Python基础学习笔记(4)

最新推荐文章于 2021-05-26 00:34:51 发布

Cacra

最新推荐文章于 2021-05-26 00:34:51 发布

阅读量455

点赞数

分类专栏： Python

本文链接：https://blog.csdn.net/u014465934/article/details/79449452

版权

Python 专栏收录该内容

39 篇文章 4 订阅

订阅专栏

《Python编程快速上手》

Python模式匹配与正则表达式

正则表达式，简称为regex，是文本模式的描述方法。

正则表达式匹配基本步骤：

用import re导入正则表达式模块。
用re.compile()函数创建一个Regex对象（记得使用原始字符串）。
向Regex对象的search()方法传入想查找的字符串。它返回一个Match对象。
调用Match对象的group()方法，返回实际匹配文本的字符串。

import re
phoneNumRegex = re.compile(r'\d\d\d-\d\d\d\-\d\d\d\d')
mo = phoneNumRegex.search('My number is 415-555-4242.')
print('Phone number found: '+mo.group())
>> Phone number found: 415-555-4242

1.利用括号分组

添加括号将在正则表达式中创建“分组”；(\d\d\d)-(\d\d\d-\d\d\d\d)。然后可以使用group()匹配对象方法group(1)、group(2)。。。等等获取匹配的文本。

import re
phoneNumRegex = re.compile(r'(\d\d\d)-(\d\d\d\-\d\d\d\d)')
mo = phoneNumRegex.search('My number is 415-555-4242.')
mo.group(1)
>> '415'
mo.group(2)
>> '555-4242'

#一下就获取所有的分组
mo.groups()
>>('415','555-4242')

#多重赋值
areaCode,mainNumber = mo.groups()
print(areaCode)
>> 415
print(mainCode)
>> 555-4242

2.用管道匹配多个分组

字符 | 称为“管道”，希望匹配许多表达式中的一个时，就可以使用它。

#1.如果 | 前后都符合，取第一次出现的匹配文本
heroRegex = re.compile(r'Batman|Tina Fey')
mo1 = heroRegex.search('Batman and Tina Fey')
mo1.group()
>> 'Batman'

#2.如果你希望匹配'Batman'、'Batmobile'、'Batcopter'和'Batbar'中任意一个。只要以Bat开头，其他用()表示，这样就很方便。
batRegex = re.compile(r'Bat(man|mobile|copter|bat)')
mo = batRegex.search('Batmobile lost a wheel')
mo.group()
>> Batmobile
mo.group(1)
>>mobile
mo.group(2)
>> IndexError: no such group

方法调用mo.group()返回了完全匹配的文本’Batmobile’，而mo.group(1)只是返回第一个括号分组内匹配的文本’mobile’。
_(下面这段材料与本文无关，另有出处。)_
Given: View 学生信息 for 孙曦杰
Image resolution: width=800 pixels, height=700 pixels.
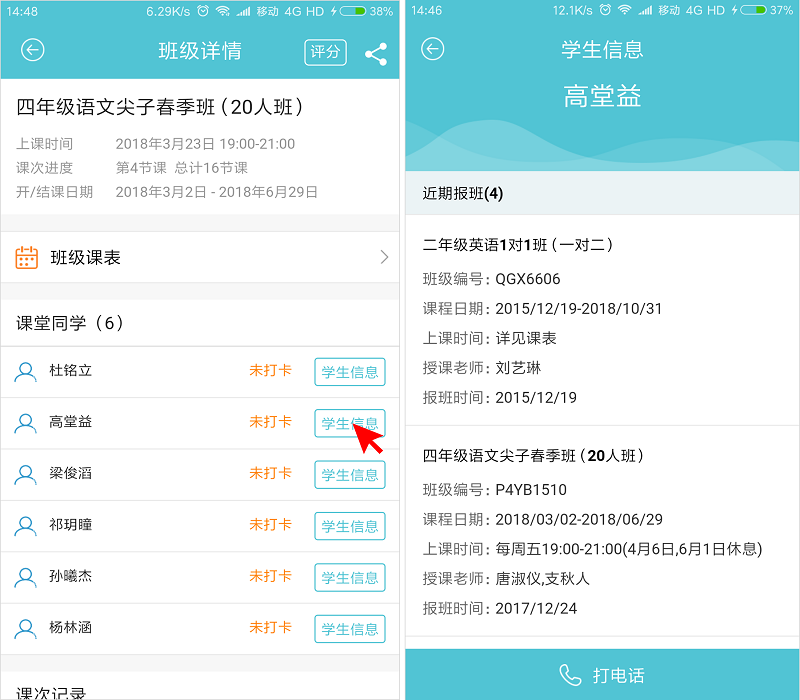Looking at the screenshot, I should (x=349, y=578).
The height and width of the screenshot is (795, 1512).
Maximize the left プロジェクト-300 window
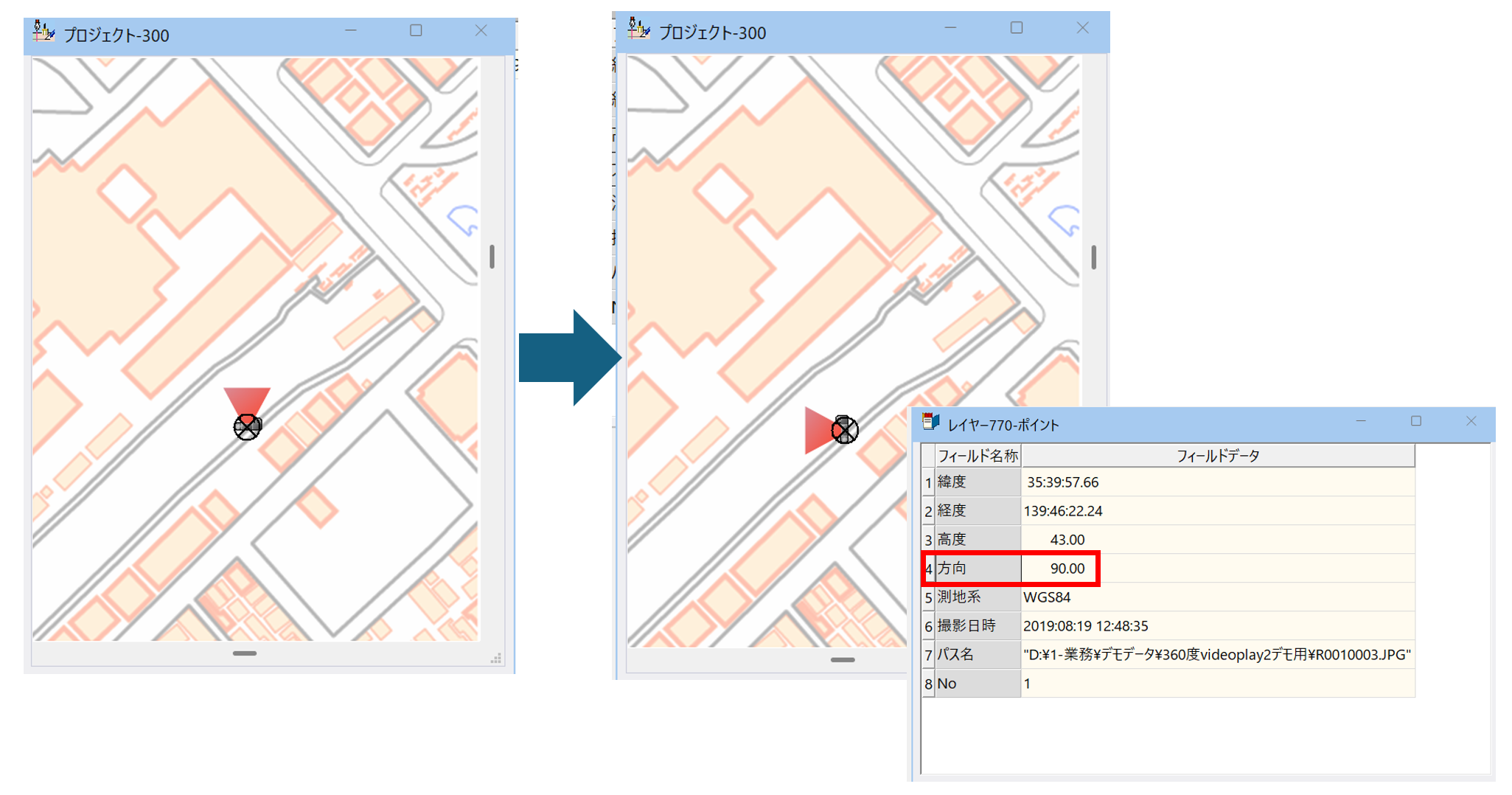[416, 30]
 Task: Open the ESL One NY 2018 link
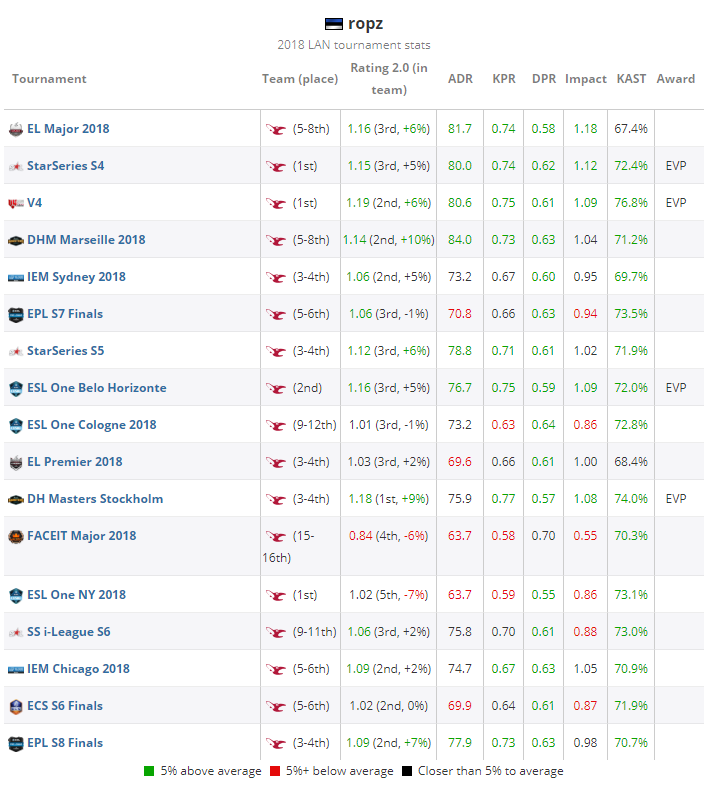pos(76,595)
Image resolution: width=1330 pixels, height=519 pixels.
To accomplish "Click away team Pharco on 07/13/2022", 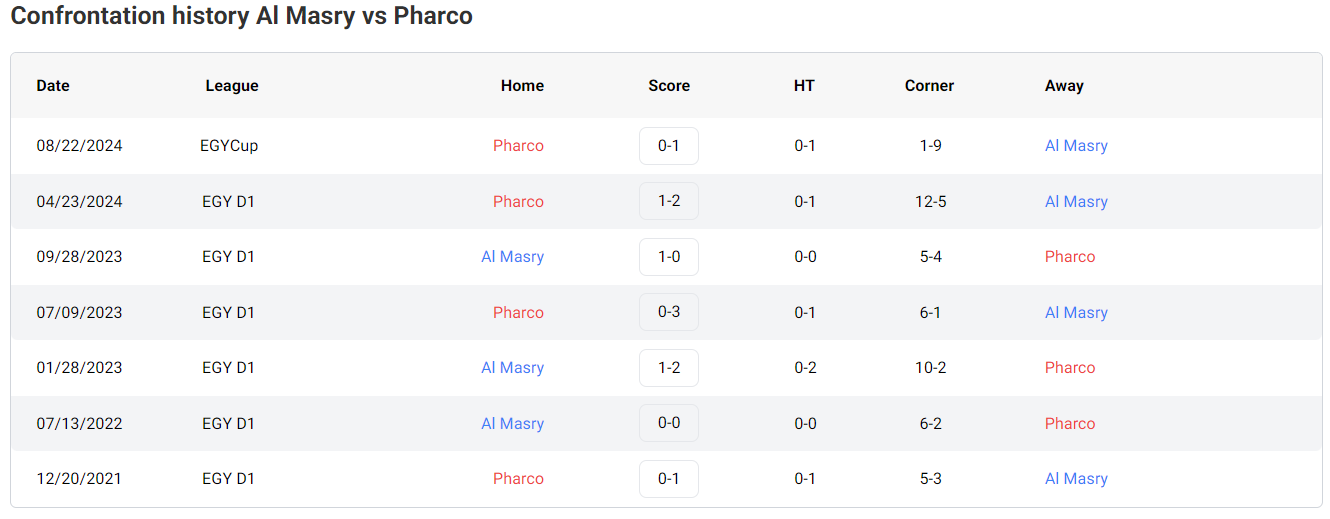I will click(1070, 423).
如果需要匹配真正的管道字符，就用倒斜杠转义，即 | 。

3.用？* + { }进行匹配

？：0次或1次
* ：>= 0 次
+ ：>=1 次
{ } ：指定次数

#1. ？表示匹配的模式是可选的，就是说，不论这段文本在不在，正则表达式都会认为匹配。
batRegex = re.compile(r'Bat(wo)?man')
mo1 = batRegex.search('The Adventures of Batman')
mo1.group()
>> 'Batman'

#2. *意味着"匹配零次或多次"，即星号之前的分组，可以在文本中出现任意次。它可以完全不存在，或一次又一次地重复。
batRegex = re.compile(r'Bat(wo)*man')
mo1 = batRegex.search('The Adventures of Batwowowoman')
mo1.group()
>> 'Batwowowoman'

#3. +则意味着"匹配一次或多次"。
batRegex = re.compile(r'Bat(wo)+man')
mo1 = batRegex.search('The Adventures of Batwowowoman')
mo1.group()
>> 'Batwowowoman'

mo2 = batRegex.search('The Adventures of Batman')
mo2 == None
>>True

#4. { }匹配特定次数，还可以指定一个范围，且左闭右闭
(Ha){3} 匹配 'HaHaHa'
(Ha){3,5} 可以匹配 'HaHaHa'、'HaHaHaHa'和'HaHaHaHaHa'

HaRegex = re.compile(r'(Ha){3}')
mo1 = haRegex.search('HaHaHa')
mo1.group()
>> 'HaHaHa'

HaRegex = re.compile(r'Hello(Ha){3}')
mo1 = HaRegex.search('HelloHa')
print(mo1==None)
>>True

4.贪心和非贪心匹配

Python的正则表达式默认是“贪心的”，这表示在有二义的情况下，他们会尽可能匹配最长的字符串。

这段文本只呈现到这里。